◆ Collection entries:
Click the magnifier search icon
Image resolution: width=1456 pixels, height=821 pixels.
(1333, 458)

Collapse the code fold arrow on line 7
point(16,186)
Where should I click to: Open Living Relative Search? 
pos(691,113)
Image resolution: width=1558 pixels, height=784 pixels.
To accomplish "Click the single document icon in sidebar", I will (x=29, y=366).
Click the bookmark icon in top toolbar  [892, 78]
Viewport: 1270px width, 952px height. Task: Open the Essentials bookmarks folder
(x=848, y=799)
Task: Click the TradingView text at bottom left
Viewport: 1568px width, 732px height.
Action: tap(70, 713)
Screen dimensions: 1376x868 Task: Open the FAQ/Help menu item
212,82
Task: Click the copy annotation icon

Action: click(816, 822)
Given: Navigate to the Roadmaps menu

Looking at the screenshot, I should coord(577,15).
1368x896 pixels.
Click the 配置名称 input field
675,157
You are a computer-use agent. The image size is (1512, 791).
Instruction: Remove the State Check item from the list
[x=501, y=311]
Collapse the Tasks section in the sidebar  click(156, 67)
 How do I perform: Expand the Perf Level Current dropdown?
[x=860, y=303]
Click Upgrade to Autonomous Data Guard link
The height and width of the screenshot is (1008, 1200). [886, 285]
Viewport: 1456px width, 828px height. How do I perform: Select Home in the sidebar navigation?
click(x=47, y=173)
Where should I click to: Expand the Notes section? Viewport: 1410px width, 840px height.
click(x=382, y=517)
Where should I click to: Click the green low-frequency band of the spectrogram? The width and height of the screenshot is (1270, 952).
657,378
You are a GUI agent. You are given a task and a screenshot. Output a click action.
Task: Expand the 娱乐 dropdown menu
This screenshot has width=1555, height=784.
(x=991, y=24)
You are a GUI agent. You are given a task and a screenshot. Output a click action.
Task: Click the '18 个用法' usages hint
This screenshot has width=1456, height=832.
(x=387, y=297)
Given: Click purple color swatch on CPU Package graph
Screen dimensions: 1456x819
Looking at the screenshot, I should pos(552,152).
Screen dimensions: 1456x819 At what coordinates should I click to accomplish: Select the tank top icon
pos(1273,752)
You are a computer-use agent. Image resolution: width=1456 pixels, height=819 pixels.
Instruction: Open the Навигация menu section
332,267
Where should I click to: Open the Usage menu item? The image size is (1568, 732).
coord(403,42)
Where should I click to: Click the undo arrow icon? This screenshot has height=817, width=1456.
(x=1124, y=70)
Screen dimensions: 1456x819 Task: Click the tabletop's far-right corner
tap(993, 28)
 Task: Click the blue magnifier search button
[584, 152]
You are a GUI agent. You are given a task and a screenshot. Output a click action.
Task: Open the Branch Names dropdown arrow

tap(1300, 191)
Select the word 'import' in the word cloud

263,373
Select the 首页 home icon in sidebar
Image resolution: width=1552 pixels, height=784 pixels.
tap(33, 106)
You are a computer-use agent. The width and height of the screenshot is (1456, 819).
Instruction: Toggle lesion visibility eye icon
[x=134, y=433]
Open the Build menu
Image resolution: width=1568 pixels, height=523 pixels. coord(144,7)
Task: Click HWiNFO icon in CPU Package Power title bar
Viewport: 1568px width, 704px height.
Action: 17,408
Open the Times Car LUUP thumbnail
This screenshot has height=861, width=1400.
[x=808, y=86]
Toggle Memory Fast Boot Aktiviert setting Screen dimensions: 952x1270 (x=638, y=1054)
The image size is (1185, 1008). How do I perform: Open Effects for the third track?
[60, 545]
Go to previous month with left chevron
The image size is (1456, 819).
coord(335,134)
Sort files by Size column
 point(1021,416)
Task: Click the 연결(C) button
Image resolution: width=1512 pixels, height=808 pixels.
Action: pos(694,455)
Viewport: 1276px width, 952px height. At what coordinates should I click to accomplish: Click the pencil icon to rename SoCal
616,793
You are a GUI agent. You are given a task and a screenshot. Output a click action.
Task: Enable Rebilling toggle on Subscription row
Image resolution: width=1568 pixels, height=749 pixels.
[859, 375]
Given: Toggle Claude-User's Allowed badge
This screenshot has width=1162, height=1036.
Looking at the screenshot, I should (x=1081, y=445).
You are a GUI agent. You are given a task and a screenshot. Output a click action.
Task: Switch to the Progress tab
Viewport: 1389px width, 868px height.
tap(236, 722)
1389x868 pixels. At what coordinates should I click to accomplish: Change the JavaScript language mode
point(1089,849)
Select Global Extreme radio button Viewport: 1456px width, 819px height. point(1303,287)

◆ Try it:
Exactly and without omission, set down every entry.

◆ Response area:
Click the magnifier search icon
Image resolution: width=1456 pixels, height=821 pixels.
(1333, 458)

Collapse the code fold arrow on line 7
point(16,186)
Where should I click to: Open Living Relative Search? 
pos(691,113)
Image resolution: width=1558 pixels, height=784 pixels.
To accomplish "Click the single document icon in sidebar", I will (x=29, y=366).
Click the bookmark icon in top toolbar  [892, 78]
Viewport: 1270px width, 952px height. Task: Open the Essentials bookmarks folder
(x=848, y=799)
Task: Click the TradingView text at bottom left
Viewport: 1568px width, 732px height.
Action: tap(70, 713)
Screen dimensions: 1376x868 Task: Open the FAQ/Help menu item
212,82
Task: Click the copy annotation icon

Action: click(816, 822)
Given: Navigate to the Roadmaps menu

Looking at the screenshot, I should coord(577,15).
1368x896 pixels.
Click the 配置名称 input field
675,157
You are a computer-use agent. The image size is (1512, 791).
Instruction: Remove the State Check item from the list
[x=501, y=311]
Collapse the Tasks section in the sidebar  click(156, 67)
 How do I perform: Expand the Perf Level Current dropdown?
[x=860, y=303]
Click Upgrade to Autonomous Data Guard link
The height and width of the screenshot is (1008, 1200). [886, 285]
Viewport: 1456px width, 828px height. How do I perform: Select Home in the sidebar navigation?
click(x=47, y=173)
Where should I click to: Expand the Notes section? Viewport: 1410px width, 840px height.
click(x=382, y=517)
Where should I click to: Click the green low-frequency band of the spectrogram? The width and height of the screenshot is (1270, 952).
657,378
You are a GUI agent. You are given a task and a screenshot. Output a click action.
Task: Expand the 娱乐 dropdown menu
This screenshot has width=1555, height=784.
(x=991, y=24)
You are a GUI agent. You are given a task and a screenshot. Output a click action.
Task: Click the '18 个用法' usages hint
This screenshot has width=1456, height=832.
(x=387, y=297)
Given: Click purple color swatch on CPU Package graph
Screen dimensions: 1456x819
Looking at the screenshot, I should pos(552,152).
Screen dimensions: 1456x819 At what coordinates should I click to accomplish: Select the tank top icon
pos(1273,752)
You are a computer-use agent. Image resolution: width=1456 pixels, height=819 pixels.
Instruction: Open the Навигация menu section
332,267
Where should I click to: Open the Usage menu item? The image size is (1568, 732).
coord(403,42)
Where should I click to: Click the undo arrow icon? This screenshot has height=817, width=1456.
(x=1124, y=70)
Screen dimensions: 1456x819 Task: Click the tabletop's far-right corner
tap(993, 28)
 Task: Click the blue magnifier search button
[584, 152]
You are a GUI agent. You are given a task and a screenshot. Output a click action.
Task: Open the Branch Names dropdown arrow

tap(1300, 191)
Select the word 'import' in the word cloud

263,373
Select the 首页 home icon in sidebar
Image resolution: width=1552 pixels, height=784 pixels.
tap(33, 106)
You are a computer-use agent. The width and height of the screenshot is (1456, 819).
Instruction: Toggle lesion visibility eye icon
[x=134, y=433]
Open the Build menu
Image resolution: width=1568 pixels, height=523 pixels. coord(144,7)
Task: Click HWiNFO icon in CPU Package Power title bar
Viewport: 1568px width, 704px height.
Action: 17,408
Open the Times Car LUUP thumbnail
This screenshot has height=861, width=1400.
[x=808, y=86]
Toggle Memory Fast Boot Aktiviert setting Screen dimensions: 952x1270 (x=638, y=1054)
The image size is (1185, 1008). How do I perform: Open Effects for the third track?
[60, 545]
Go to previous month with left chevron
The image size is (1456, 819).
coord(335,134)
Sort files by Size column
 point(1021,416)
Task: Click the 연결(C) button
Image resolution: width=1512 pixels, height=808 pixels.
Action: pos(694,455)
Viewport: 1276px width, 952px height. At what coordinates should I click to accomplish: Click the pencil icon to rename SoCal
616,793
You are a GUI agent. You are given a task and a screenshot. Output a click action.
Task: Enable Rebilling toggle on Subscription row
Image resolution: width=1568 pixels, height=749 pixels.
[859, 375]
Given: Toggle Claude-User's Allowed badge
This screenshot has width=1162, height=1036.
Looking at the screenshot, I should (x=1081, y=445).
You are a GUI agent. You are given a task and a screenshot. Output a click action.
Task: Switch to the Progress tab
Viewport: 1389px width, 868px height.
tap(236, 722)
1389x868 pixels. At what coordinates should I click to accomplish: Change the JavaScript language mode
point(1089,849)
Select Global Extreme radio button Viewport: 1456px width, 819px height. point(1303,287)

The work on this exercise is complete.